Living soil ecosystems add carbon to soils, enabling crop production
Typically, soil mapping shows many Wyoming soils have one percent organic matter or less, says University of Wyoming (UW) Extension Educator Caitlyn Youngquist, who noted that soils across the state are generally very fragile.
While there is a range of soil types across the state, from high mountain lands to deserts and upland plains, several keys are important to maintaining healthy soils, particularly in cropland across the state.
Youngquist explains, “The entire soil system is driven by carbon dioxide and carbon through photosynthesis.”
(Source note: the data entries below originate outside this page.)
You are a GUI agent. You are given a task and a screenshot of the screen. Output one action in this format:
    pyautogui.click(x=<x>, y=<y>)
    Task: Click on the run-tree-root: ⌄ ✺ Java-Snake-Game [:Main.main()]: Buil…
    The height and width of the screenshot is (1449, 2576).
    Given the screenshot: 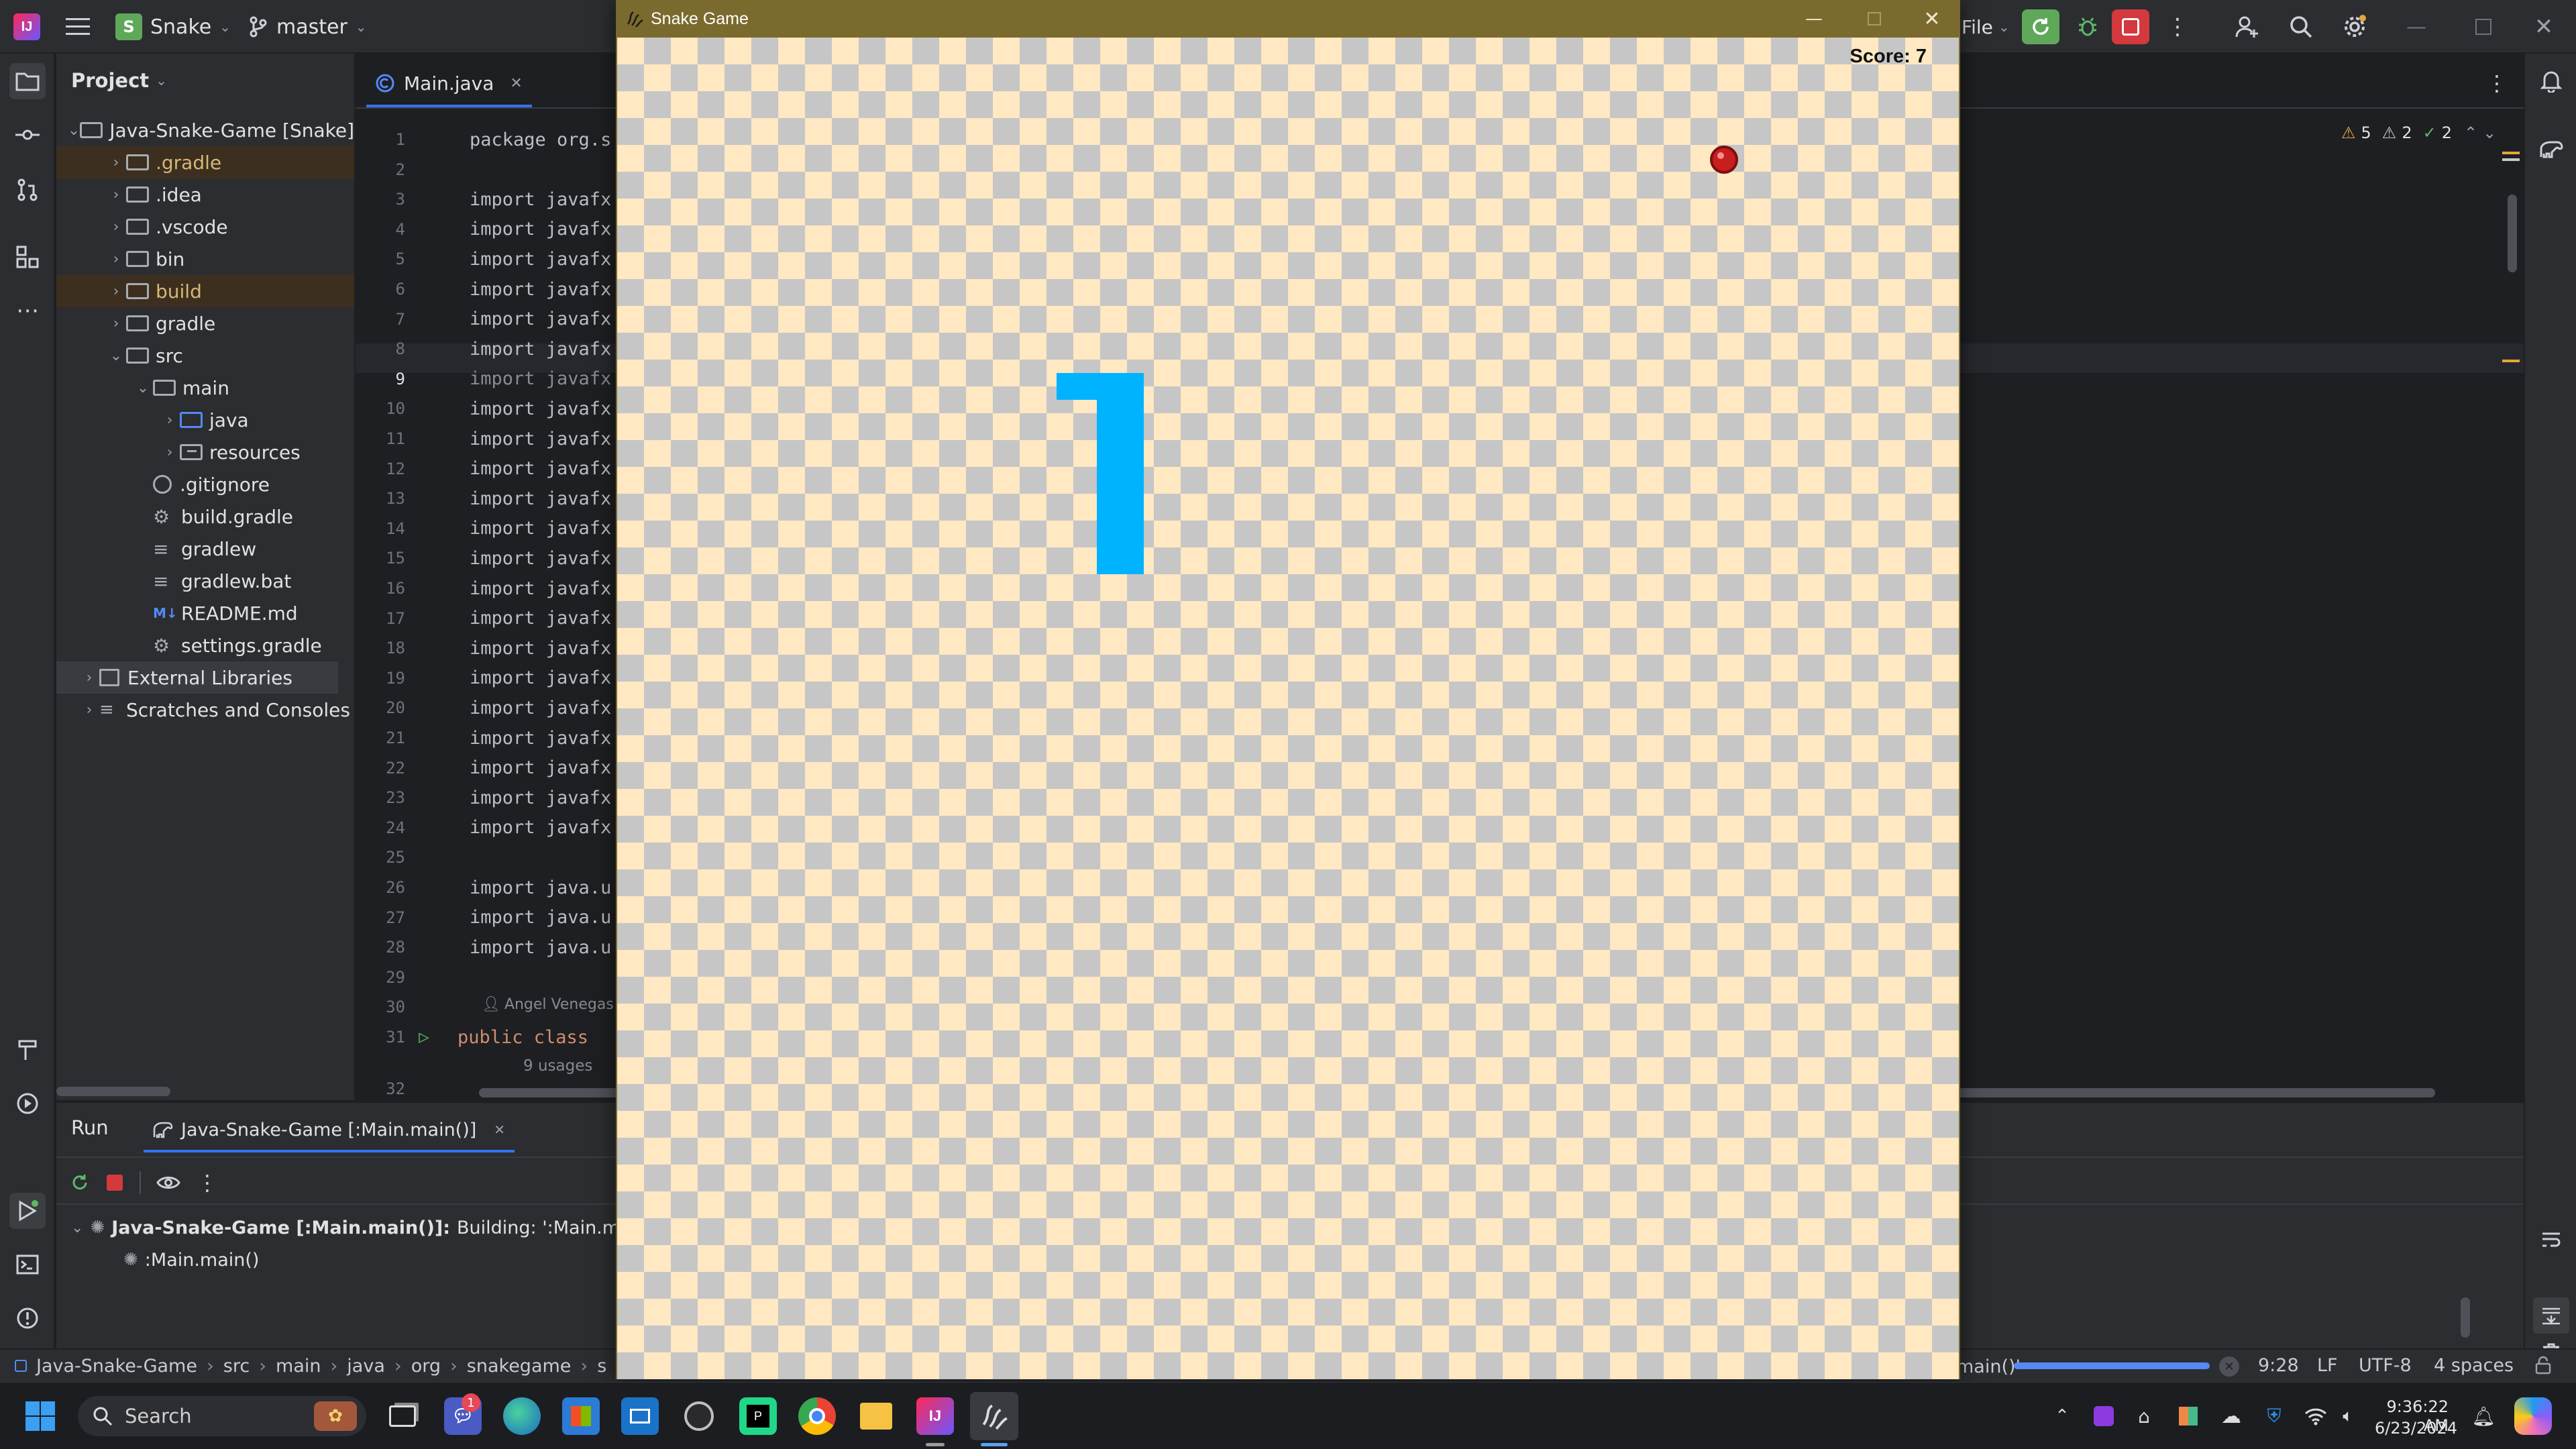 What is the action you would take?
    pyautogui.click(x=369, y=1227)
With the goal of getting carbon into soils, Youngquist describes carbon dioxide from the atmosphere goes through the process of photosynthesis, where it enters the soil after being processed by the plant.
“Animals also eat the plant,” she continues. “The carbon cycles through the animal and back to the soil in manure.”
Carbon is lost from systems through erosion.
“When the wind blows soil into our neighbor’s fields, we’re also sending them a lot of carbon, which is like gold,” Youngquist says.
Crop harvest also removes carbon from the system.
Additionally, root respiration and organic matter loss can result when soil is tilled, further depleting the carbon in the system.
“When we think about a healthy soil system, the entire system is driven by organic carbon in the soil because that’s what the soil microbial community eats,” Youngquist says. “Carbon drives the entire food chain under the soil.”
“We gain carbon into the system – our main goal – through photosynthesis,” Youngquist says, adding carbon comes from living roots, cover crops and through adding carbon in the form of manure and mulch. “We lose carbon through bare soil and erosion, crop harvest and tillage.”
The piece that is missing in carbon cycling, however, is mycorrhizal fungi.
“Mycorrhizal fungi form amazing associations with plant roots,” Youngquist describes. “The plants feed them carbon in the form of sugars, and then the mycorrhizae go out into the soil and pick up water and nutrients that are hard for plants to get.”
In many soils in the Big Horn Basin, iron and phosphorus are largely unavailable, so when associations are built with mycorrhizal fungi, the ability of plants to reach and uptake water and nutrients increases by 10 to 100 times, she says.
“Eight to 90 percent of plants form these mycorrhizal associations,” Youngquist continues. “Sugarbeets do not, and brassicas do not. Most crops do, however.”
In addition, the fungi produce large quantities of soil carbon and serve to hold soils together, which also helps to reduce erosion.
“They form glues – called glomalin – and glue little pieces of soil together,” she adds, noting the fungi sit on root hairs of the plants. “They are fascinating organisms.”
“We also have billions of bacteria in the soil,” says Youngquist. “Very few of them cause disease. Most of them are little soluble bags of fertilizer floating around.”
She continues, “When they die, they pop open and feed plants.”
Bacteria also decompose things in the soil, including dead plants, roots, manure and more.
Nitrogen fixing bacteria are also important for the soil, particularly for legumes.
Other living creatures
“We also have nematodes in the soil,” Youngquist says. “A few nematodes cause disease, but most of them do not. They are veracious predators and eat a lot of bacteria and fungi.”
Microarthropods eat dead bacteria and dead nematodes, then die and are consumed by bacteria.
Earthworms also contribute to the soil environment, stirring up the system and digesting organic matter.
“Earthworms are a good indication of a healthy system,” Youngquist says.
“There’s a whole food chain that goes on in the soil,” Youngquist comments. “It’s an aggressive food chain, and there’s a feeding frenzy always going on in our soil.”
Youngquist presented during 2019’s WESTI Ag Days, held Feb. 12-13 in Worland.